Genetic or “Germline” Testing
If someone has a compelling personal or family history of cancer, or abnormal MSI/IHC results suspicious for Lynch syndrome, “germline” genetic testing should be considered. Germline testing is typically done on a blood or saliva sample. The testing is most often covered by insurance. Genetic test results can take anywhere from 2 weeks to 3 months to complete. One of the following three results will be found on germline testing:
- “Positive” or abnormal: This confirms that the individual has Lynch syndrome. This also allows the healthcare provider to offer genetic testing to other family members.
- “Negative” or normal: This means that no Lynch syndrome mutation was found. This negative result could mean a few different things, depending upon whether the patient was the one with cancer, a relative of someone with cancer, or a relative of someone with known Lynch syndrome:
- The cancer in the family is not due to Lynch syndrome.
- There is a harmful mutation in the gene(s) that could not be found with current genetic testing technology.
- There is a harmful mutation in another gene that was not tested.
- “Uncertain” or variant of uncertain significance (VUS): A VUS is a genetic alteration that is not established if it leads to disease or has no health consequences. A VUS can neither confirm nor deny the diagnosis of Lynch syndrome. It should not be used to test other relatives or determine what type of cancer screening a person needs.

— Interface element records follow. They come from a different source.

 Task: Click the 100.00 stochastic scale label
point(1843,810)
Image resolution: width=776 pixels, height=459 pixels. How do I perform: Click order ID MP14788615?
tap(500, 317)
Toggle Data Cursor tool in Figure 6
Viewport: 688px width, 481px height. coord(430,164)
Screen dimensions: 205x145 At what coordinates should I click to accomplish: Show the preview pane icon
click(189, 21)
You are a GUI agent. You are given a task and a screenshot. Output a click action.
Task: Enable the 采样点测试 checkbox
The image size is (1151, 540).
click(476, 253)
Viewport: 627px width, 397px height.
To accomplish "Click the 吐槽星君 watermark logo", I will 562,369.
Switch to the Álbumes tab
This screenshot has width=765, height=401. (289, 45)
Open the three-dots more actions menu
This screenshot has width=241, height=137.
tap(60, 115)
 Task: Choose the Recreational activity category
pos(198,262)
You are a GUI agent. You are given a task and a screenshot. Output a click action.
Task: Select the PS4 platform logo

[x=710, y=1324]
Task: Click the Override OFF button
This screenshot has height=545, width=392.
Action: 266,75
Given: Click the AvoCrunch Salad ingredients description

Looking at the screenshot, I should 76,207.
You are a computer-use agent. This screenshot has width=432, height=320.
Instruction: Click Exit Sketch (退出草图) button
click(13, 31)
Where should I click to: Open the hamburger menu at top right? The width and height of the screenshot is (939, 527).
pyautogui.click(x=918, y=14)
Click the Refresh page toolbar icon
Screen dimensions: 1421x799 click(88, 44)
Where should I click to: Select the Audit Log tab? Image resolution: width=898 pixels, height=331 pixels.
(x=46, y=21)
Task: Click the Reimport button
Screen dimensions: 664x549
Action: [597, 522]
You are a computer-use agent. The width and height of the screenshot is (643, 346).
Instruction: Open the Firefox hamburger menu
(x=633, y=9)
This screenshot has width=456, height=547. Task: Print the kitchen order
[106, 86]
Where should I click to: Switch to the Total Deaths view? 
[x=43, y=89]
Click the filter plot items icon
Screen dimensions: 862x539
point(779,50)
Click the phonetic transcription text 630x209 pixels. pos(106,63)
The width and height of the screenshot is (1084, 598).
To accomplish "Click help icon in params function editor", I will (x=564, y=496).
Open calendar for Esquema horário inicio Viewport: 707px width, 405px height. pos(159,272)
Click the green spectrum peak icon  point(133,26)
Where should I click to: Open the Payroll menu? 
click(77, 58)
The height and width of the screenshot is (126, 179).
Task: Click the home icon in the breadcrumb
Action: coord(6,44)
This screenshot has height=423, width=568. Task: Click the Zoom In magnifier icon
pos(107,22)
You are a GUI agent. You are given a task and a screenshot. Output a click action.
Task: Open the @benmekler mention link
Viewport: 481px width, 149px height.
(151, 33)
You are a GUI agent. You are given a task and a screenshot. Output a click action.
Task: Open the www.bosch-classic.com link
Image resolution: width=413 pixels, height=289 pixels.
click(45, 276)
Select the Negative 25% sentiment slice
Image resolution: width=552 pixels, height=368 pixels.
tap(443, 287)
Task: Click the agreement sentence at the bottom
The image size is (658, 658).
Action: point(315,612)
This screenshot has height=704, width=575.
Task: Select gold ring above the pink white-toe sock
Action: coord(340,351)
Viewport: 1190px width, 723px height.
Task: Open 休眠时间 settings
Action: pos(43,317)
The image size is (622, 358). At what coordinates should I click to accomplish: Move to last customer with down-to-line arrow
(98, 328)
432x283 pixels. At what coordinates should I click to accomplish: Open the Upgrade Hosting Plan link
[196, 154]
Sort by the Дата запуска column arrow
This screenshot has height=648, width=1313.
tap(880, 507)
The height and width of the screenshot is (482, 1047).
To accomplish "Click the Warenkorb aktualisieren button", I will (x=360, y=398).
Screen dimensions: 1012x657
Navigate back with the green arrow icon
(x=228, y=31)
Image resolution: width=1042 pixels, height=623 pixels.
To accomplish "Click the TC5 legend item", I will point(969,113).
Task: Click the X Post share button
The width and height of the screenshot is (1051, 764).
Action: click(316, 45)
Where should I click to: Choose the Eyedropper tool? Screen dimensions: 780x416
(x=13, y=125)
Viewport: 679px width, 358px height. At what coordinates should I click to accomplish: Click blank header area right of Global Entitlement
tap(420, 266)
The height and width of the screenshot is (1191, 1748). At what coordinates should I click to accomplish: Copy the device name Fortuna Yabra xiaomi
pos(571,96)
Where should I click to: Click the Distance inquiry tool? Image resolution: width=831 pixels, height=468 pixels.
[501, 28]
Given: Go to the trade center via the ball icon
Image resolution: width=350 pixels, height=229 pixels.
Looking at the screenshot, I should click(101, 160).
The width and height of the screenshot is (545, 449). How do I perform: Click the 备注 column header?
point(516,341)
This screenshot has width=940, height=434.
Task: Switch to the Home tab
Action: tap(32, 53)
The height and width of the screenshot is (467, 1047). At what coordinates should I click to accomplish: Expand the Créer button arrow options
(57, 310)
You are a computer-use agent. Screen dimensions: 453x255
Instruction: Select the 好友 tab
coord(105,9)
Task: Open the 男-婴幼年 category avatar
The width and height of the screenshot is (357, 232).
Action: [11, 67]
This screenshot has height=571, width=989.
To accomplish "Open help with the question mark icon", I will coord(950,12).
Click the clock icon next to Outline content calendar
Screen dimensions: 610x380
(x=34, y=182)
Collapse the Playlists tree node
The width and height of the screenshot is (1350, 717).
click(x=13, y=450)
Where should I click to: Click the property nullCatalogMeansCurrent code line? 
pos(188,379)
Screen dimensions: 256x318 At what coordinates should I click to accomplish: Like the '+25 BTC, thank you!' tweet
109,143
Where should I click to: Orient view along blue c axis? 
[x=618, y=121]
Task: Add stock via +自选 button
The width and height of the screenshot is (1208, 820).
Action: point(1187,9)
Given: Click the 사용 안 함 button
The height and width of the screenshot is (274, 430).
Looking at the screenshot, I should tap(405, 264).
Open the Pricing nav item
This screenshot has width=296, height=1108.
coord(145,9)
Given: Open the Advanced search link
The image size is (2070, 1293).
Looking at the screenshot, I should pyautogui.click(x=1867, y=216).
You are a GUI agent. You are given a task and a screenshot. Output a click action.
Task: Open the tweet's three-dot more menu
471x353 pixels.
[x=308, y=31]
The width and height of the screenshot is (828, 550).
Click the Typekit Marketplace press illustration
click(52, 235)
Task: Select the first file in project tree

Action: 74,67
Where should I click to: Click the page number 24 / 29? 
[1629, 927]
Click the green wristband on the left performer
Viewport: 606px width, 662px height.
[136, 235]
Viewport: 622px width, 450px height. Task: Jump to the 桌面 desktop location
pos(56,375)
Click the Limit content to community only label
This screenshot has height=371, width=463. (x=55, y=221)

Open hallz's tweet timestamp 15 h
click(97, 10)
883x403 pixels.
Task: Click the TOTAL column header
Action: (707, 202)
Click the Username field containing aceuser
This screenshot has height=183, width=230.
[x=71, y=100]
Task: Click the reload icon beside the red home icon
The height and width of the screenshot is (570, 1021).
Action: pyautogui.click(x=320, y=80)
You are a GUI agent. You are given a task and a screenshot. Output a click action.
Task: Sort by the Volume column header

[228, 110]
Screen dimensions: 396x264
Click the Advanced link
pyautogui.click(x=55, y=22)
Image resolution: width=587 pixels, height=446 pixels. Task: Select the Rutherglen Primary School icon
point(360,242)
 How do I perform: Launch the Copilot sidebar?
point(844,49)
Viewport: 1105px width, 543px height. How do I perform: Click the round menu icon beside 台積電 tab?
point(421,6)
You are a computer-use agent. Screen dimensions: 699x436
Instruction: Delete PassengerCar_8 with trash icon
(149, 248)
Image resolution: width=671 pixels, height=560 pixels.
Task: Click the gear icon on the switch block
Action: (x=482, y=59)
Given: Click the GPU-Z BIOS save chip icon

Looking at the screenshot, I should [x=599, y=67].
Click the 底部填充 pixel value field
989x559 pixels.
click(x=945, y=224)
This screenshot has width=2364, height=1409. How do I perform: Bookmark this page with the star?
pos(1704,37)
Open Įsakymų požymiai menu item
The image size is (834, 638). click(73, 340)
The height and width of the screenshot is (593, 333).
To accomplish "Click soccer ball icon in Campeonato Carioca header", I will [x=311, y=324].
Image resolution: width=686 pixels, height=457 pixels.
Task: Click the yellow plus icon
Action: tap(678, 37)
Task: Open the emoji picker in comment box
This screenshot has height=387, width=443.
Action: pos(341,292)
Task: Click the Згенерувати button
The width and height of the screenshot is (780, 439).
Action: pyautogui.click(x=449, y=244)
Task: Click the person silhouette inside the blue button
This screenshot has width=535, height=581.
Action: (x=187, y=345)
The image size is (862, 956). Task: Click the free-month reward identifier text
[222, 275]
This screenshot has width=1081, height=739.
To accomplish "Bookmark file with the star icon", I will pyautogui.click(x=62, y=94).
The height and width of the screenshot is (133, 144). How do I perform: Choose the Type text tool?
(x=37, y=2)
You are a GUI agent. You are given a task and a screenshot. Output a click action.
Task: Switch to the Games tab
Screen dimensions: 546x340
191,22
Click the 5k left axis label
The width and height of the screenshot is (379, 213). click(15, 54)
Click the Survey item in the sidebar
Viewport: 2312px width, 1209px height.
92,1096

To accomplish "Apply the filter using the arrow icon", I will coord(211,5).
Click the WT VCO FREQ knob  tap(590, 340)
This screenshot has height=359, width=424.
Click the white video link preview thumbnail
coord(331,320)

Genetic testing can be a complex process. Additionally, it can raise medical, emotional, familial, social, financial, legal, and ethical concerns for people at risk of, suspected of, or diagnosed with Lynch syndrome. It is recommended that individuals pursuing genetic testing have pre- and post-test genetic counseling by an appropriately trained healthcare professional. This might include a genetic counselor or medical geneticist. During a pre-testing genetic counseling visit, the healthcare provider will collect a medical and family history to determine if genetic testing, is appropriate. The healthcare provider will educate the patient about Lynch syndrome cancer risks, management options, inheritance patterns, the genetic testing process, and support and counseling related to emotional concerns. Importantly, information will be shared about insurance coverage and costs for genetic testing, protections against genetic discrimination, and a plan for how test results will be shared with the patient and family members. Upon completion of genetic testing, the healthcare provider will provide an interpretation of the genetic test results and help the patient understand the implications for their health, as well as for his or her family members. The National Society of Genetic Counselors (www.nsgc.org) has a search feature to find a genetic counselor near his or her home. For individuals who do not have a genetic counselor in their area, there are telephone genetic counseling services available from companies such as InformedDNA (informeddna.com).